Does anyone know where I could acquire or read online John Chrysostom's _On Providence_?


----------



## NaphtaliPress (Jan 31, 2010)

This article states it has not ever been translated into English.


----------



## Wayne (Jan 31, 2010)

Casey:

Surprising to find that only seven libraries in the US hold copies in English.
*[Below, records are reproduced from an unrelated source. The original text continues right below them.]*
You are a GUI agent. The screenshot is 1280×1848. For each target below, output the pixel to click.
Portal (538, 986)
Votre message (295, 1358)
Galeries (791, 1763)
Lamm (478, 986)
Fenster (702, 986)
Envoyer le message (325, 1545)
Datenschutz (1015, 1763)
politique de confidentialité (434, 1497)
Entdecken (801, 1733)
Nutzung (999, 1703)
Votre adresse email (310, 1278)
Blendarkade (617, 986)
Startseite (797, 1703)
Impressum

The University of Illinois at Urbana has a French language edition. [as per a search of www.worldcat.org]

It also is not among the online offerings at The Saint John Chrysostom Webpage


----------



## NaphtaliPress (Jan 31, 2010)

Looks like its a dissertation Wayne; Calvin College has a copy.
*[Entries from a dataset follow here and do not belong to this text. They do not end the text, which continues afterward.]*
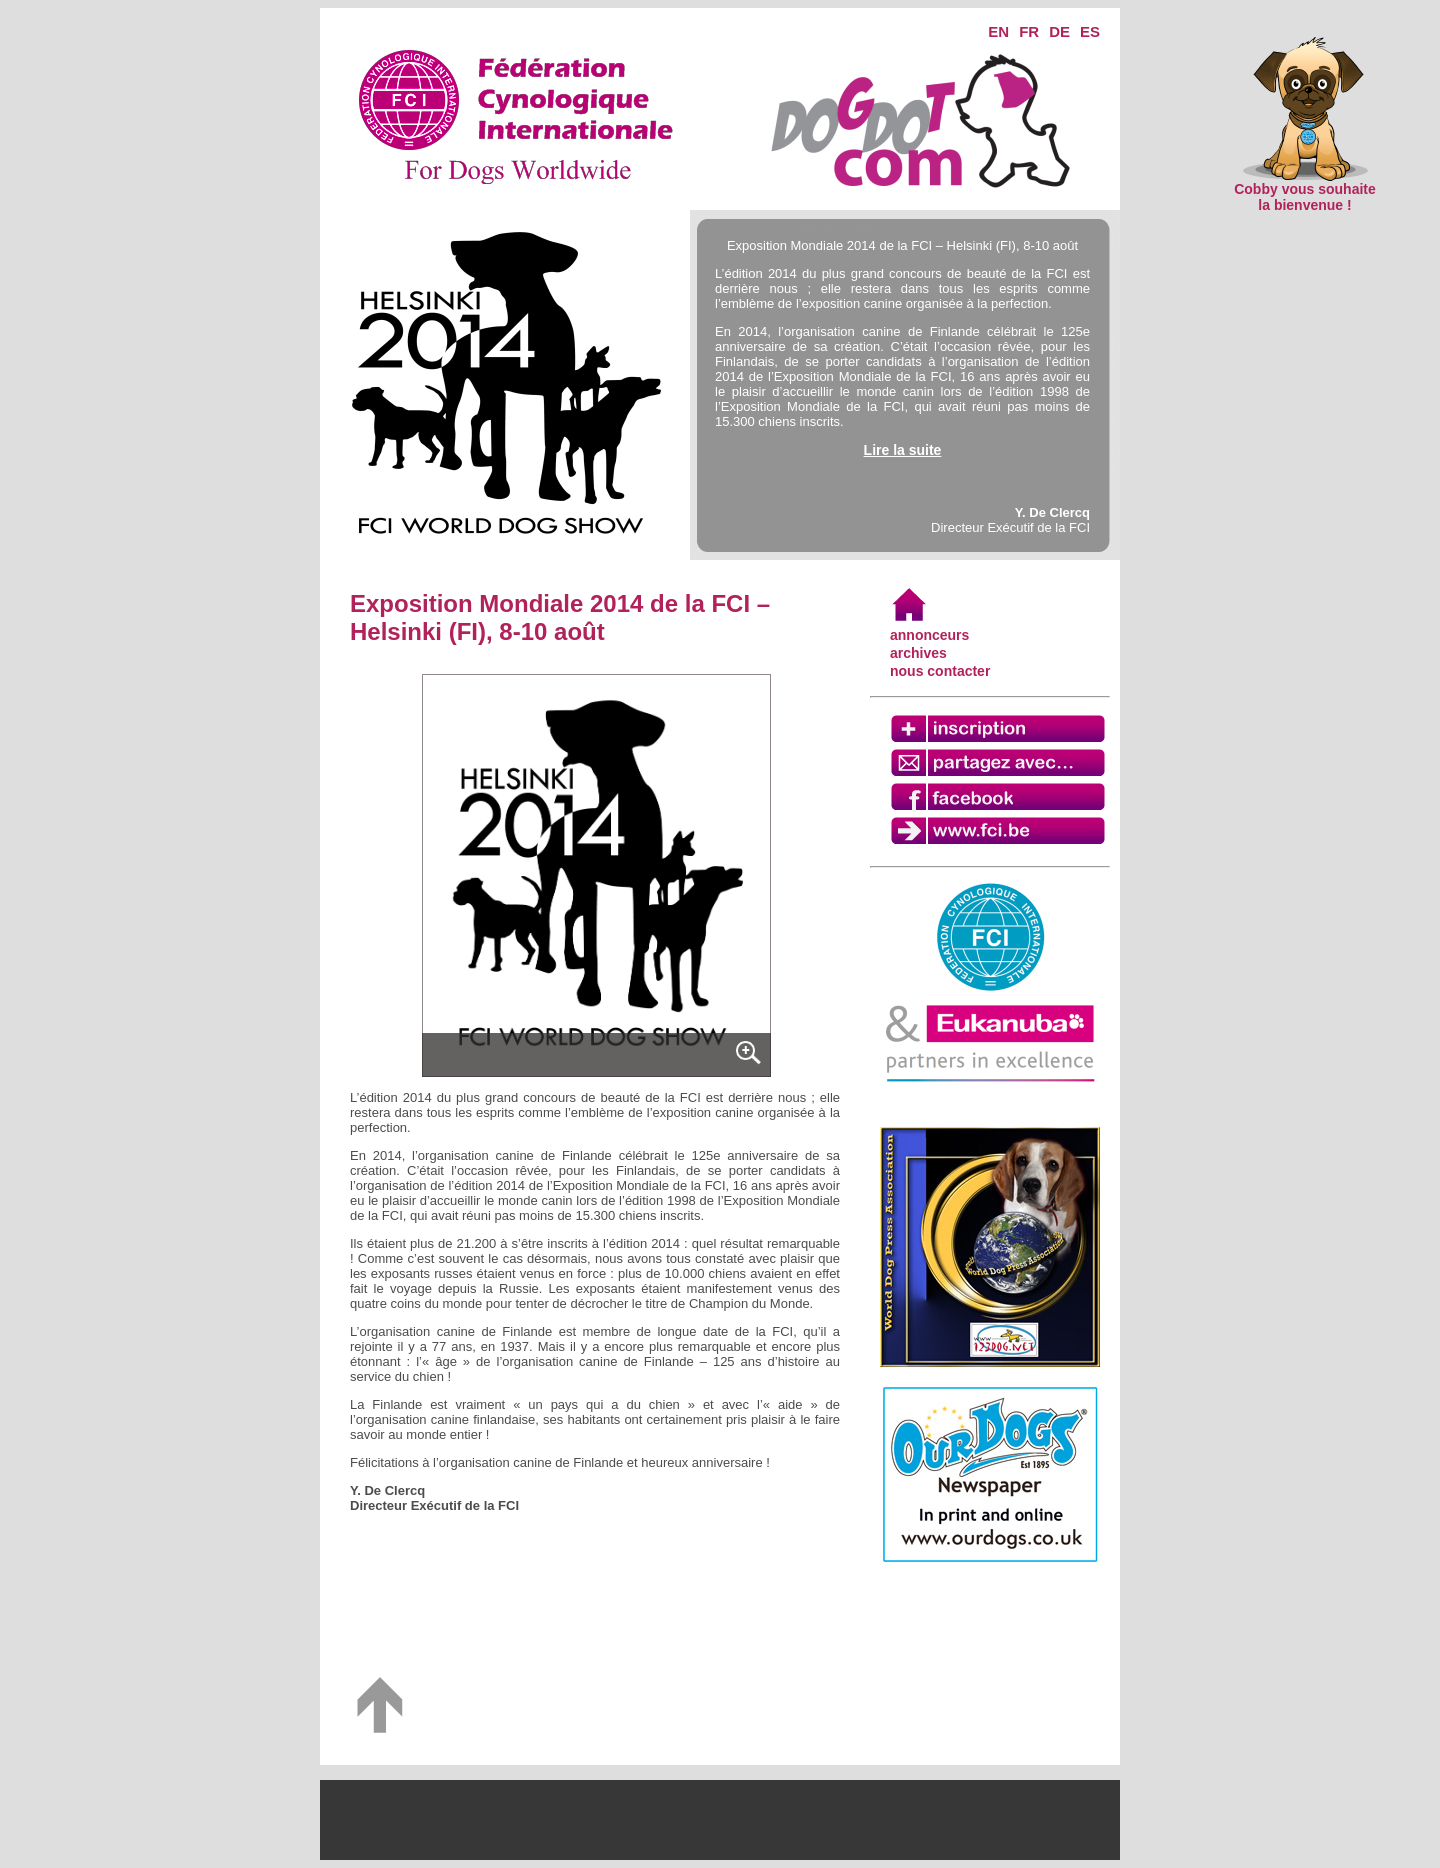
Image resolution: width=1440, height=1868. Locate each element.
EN (998, 31)
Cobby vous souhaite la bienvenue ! (1305, 190)
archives (918, 653)
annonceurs (929, 635)
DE (1059, 31)
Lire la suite (903, 450)
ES (1090, 31)
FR (1029, 31)
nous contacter (940, 671)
*John Chrysostom's On Providence : a translation and theological interpretation*

Author: Christopher Alan Hall; John Chrysostom, Saint Publisher: 1991. Edition/Format: Thesis/dissertation : Manuscript : English


----------



## Casey (Jan 31, 2010)

I've been reading _Learning Theology With the Church Fathers_ (IVP), and the author has two chapters dedicated to God's providence, which are a summary of Chrysostom's treatise, which the author translated, but I don't know how to find it.


----------



## NaphtaliPress (Jan 31, 2010)

Here's the card catalog entry for the copy at Calvin College.


----------



## NaphtaliPress (Jan 31, 2010)

Christopher Hall the author of that book did the translation dissertation.


Casey said:


> I've been reading _Learning Theology With the Church Fathers_ (IVP), and the author has two chapters dedicated to God's providence, which are a summary of Chrysostom's treatise, which the author translated, but I don't know how to find it.


----------



## py3ak (Jan 31, 2010)

You can, however, get Theodoret on providence.

On Divine Providence - Theodoret of Cyrus


----------